The same is true for the case of Natasha in Chapter 11, “Cupid’s Disease.” She realizes that she has syphilis, which she contracted much earlier in life. Now that the disease has activated, her inhibitions are lowered, which makes her feel “frisky” and alive. These feelings of exuberance prompt her to take a younger lover. Natasha expresses that she does not want to lose her “disinhibitions” and asks Sacks not to cure her disease. Sacks empathizes with Natasha and finds a recourse that will prevent her disease from progressing without reversing her “cerebral changes”—penicillin.

Whereas the first two case studies in this part demonstrate a clear solution, the remaining studies progressively show Sacks at a loss. In Chapter 13, Mrs. B. presents a similar mindset to Natasha in that neither are looking to be cured. However, Mrs. B. demonstrates another attitude that concerns Sacks. Mrs. B. has a cerebral tumor, and the resulting damage has changed her personality. She maintains that there is no real difference between anything because all meaning is lost to her. For example, she calls Sacks “father-sister” (60), even though she knows he is a doctor. What troubles Sacks is Mrs. B.’s indifference, which he interprets as the state of being “de-souled.” Unable to identify Mrs. B.’s soul means that Sacks is unable to offer her recourse. Thematically, A Holistic Approach to Neurology: Body, Mind, and Soul posits that communion, art, music, and gardening are alternative venues through which a patient can maintain their sense of self and thrive within their respective illnesses. However, with no interest in any of life’s passions or joys, Sacks is unable to treat Mrs. B. This case study, which brings the theme of Romantic Science Versus Classical Science to the fore, proves that Sacks’s romantic approach to neurology is not always successful.

Sacks shows that patients may gravitate toward their own resolutions without his prompting. In Chapter 12, William Thompson, who has retrograde amnesia, concocts stories and personalities to compensate for his lack of memory, a condition called mythomania. Mr. Thompson, like the “possessed” woman with “super-Tourette’s” in Chapter 14, is powerless to create or sustain a sense of identity due to his overwhelming impulses. Both cases illustrate how impulses can prevent people from relating to and connecting with others. These two cases also show how people with extreme impulses can only be at peace when they exist away from others. The “possessed” woman expels her multiple expressions alone in the alleyway, and Mr. Thompson finds a quiet reprieve when he is alone in the garden.

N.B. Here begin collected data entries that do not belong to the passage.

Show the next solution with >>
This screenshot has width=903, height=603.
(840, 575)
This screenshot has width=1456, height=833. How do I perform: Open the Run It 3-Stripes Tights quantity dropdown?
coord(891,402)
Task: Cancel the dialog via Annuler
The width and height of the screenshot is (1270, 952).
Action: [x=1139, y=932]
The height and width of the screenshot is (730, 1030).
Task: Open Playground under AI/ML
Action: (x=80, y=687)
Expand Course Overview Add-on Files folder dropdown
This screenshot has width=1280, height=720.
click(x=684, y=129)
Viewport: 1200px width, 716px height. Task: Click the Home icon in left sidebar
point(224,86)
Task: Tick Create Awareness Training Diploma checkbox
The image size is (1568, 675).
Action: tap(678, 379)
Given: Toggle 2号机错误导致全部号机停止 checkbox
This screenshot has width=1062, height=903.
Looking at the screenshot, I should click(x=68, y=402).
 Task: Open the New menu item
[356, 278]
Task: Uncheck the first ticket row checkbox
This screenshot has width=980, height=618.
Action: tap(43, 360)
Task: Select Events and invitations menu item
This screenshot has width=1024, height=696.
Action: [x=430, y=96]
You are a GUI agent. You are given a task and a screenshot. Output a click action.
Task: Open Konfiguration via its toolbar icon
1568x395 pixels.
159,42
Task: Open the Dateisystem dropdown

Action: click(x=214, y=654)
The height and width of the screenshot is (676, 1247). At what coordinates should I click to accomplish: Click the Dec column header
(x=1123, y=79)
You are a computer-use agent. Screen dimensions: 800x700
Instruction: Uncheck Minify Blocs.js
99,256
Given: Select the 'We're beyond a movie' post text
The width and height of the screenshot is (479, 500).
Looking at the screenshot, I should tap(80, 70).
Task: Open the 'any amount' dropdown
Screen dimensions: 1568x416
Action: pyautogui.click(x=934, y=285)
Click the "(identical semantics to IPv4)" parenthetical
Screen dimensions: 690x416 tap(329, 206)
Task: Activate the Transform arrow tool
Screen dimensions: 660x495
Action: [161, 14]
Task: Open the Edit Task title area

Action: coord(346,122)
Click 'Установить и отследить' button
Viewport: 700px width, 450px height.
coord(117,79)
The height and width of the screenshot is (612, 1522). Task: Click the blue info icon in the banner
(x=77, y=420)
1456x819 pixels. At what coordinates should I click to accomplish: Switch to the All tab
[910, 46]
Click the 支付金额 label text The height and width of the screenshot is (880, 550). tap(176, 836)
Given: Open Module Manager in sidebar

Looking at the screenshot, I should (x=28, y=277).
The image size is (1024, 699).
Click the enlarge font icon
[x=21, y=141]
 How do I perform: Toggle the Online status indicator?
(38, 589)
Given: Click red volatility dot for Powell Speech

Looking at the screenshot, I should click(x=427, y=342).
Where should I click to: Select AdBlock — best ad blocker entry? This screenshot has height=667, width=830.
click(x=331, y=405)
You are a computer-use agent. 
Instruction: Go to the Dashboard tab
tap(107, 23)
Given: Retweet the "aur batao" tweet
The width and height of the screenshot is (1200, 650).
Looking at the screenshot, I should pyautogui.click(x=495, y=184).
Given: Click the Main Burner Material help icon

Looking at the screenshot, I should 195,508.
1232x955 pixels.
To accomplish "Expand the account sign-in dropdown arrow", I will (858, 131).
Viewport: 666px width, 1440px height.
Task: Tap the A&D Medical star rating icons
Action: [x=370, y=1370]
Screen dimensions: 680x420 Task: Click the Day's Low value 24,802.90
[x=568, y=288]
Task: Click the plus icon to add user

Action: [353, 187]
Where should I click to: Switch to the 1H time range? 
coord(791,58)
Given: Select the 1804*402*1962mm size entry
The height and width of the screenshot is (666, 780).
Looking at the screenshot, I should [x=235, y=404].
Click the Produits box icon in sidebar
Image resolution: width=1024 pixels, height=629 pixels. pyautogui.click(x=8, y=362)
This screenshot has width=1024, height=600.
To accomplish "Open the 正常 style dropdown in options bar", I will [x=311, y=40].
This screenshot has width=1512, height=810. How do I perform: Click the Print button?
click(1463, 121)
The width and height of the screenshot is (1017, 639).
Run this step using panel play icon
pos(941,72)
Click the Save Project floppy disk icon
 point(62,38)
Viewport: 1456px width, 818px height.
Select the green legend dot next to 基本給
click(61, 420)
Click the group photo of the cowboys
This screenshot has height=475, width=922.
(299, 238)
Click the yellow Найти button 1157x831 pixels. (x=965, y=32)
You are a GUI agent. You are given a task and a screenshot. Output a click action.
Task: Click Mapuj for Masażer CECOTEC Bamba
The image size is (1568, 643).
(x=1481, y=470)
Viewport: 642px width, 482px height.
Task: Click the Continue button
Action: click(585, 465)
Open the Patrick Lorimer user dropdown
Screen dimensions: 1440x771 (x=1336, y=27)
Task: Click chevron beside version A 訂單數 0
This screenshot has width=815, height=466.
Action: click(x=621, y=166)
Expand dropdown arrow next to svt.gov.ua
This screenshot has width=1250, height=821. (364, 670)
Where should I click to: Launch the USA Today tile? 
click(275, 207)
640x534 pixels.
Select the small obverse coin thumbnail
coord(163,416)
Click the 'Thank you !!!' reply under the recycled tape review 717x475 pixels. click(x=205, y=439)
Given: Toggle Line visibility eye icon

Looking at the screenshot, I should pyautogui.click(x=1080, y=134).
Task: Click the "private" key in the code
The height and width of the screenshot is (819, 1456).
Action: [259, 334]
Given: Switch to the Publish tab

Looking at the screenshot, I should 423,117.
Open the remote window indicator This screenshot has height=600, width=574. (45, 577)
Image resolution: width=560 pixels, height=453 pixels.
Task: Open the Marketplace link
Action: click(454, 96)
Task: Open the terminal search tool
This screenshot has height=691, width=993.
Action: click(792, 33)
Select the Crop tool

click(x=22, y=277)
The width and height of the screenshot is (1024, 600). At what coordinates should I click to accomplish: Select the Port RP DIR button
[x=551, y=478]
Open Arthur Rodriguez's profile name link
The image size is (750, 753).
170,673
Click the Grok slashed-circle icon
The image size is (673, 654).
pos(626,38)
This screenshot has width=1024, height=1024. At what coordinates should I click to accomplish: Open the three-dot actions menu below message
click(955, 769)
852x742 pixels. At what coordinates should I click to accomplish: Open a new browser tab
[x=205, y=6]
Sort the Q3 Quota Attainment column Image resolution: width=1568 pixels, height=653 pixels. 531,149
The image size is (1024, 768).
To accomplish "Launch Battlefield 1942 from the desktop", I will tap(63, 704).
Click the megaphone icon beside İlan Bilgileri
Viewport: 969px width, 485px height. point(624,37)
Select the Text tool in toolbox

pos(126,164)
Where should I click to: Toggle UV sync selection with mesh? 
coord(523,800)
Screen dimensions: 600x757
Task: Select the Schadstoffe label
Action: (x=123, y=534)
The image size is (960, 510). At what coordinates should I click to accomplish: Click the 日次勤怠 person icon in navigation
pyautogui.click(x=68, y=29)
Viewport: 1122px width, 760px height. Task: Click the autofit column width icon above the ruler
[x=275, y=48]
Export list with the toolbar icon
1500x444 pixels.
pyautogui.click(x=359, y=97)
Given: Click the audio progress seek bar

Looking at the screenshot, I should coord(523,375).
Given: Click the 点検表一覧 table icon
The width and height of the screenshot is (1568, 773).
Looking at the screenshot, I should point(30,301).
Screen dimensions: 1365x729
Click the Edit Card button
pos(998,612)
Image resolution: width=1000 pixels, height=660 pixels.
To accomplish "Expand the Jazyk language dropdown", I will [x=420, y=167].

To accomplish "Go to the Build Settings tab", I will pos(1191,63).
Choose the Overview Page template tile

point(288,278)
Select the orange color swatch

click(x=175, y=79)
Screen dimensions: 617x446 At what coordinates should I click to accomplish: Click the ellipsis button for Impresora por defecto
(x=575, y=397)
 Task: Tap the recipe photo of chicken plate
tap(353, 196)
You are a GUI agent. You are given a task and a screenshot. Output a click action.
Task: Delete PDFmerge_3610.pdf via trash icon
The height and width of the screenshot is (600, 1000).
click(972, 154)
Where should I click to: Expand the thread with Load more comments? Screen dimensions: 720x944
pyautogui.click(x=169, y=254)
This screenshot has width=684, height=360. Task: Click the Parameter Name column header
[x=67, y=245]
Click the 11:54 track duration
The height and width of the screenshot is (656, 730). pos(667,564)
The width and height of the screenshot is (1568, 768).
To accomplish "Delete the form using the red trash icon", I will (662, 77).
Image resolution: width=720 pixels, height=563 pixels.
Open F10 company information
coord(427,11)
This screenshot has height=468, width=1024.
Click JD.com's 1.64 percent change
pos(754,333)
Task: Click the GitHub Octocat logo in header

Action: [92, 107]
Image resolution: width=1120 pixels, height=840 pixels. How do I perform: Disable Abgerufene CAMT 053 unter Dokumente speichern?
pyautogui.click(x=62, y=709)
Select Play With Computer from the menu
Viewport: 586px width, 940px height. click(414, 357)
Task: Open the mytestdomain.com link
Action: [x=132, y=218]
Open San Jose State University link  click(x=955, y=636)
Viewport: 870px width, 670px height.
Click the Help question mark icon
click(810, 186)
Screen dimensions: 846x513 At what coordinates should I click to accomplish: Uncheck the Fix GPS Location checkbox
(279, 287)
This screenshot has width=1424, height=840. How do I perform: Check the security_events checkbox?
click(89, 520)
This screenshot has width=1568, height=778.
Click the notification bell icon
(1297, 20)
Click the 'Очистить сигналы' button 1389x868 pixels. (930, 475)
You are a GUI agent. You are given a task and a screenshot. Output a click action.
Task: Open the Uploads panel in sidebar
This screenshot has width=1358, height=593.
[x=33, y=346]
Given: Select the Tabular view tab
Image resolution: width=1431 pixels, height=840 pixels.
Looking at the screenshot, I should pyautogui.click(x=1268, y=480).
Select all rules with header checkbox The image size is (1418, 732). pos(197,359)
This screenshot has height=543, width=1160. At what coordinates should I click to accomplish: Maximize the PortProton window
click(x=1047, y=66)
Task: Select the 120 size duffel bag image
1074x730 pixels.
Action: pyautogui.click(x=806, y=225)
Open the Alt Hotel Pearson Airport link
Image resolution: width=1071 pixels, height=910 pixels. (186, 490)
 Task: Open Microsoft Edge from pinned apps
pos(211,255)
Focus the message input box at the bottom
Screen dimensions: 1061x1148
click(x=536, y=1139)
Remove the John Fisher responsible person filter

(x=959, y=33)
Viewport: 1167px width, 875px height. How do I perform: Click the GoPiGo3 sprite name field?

As in Part 1, Sacks proposes that people can work with their neurological conditions to craft identity, peace, and purpose in their lives. His viewpoint further develops the theme of Human Resilience. Although Sacks is not always able to offer clear solutions or treatments, he ends Part 2 with an epiphany: Humans have such a strong will to survive that many will fight, despite their conditions, to maintain their sense of being. Sacks’s stories show that some neurological excesses present as a paradox. Neurological diseases and conditions can manifest in a positive way, such as enhanced musical capabilities. Conversely, these manifestations can also be confining, such as in the case of Mr. Thompson and the “possessed” woman. Sacks recognizes and embraces this paradox:

We are in strange waters here, where all the usual considerations may be reversed—where illness may be wellness, and normality illness, where excitement may be either bondage or release, and where reality may lie in ebriety, not sobriety. It is the very realm of Cupid and Dionysus (51).

Ultimately, Sacks implores others to consider the gray area between “illness” and “wellness,” suggesting that neurology cannot hinge on a black-and-white approach to understanding patients. His allusion to classical mythology underscores that these metaphorical “strange waters”—i.e., the paradoxical nature of illness—require consideration of patients’ feelings, desires, and passions.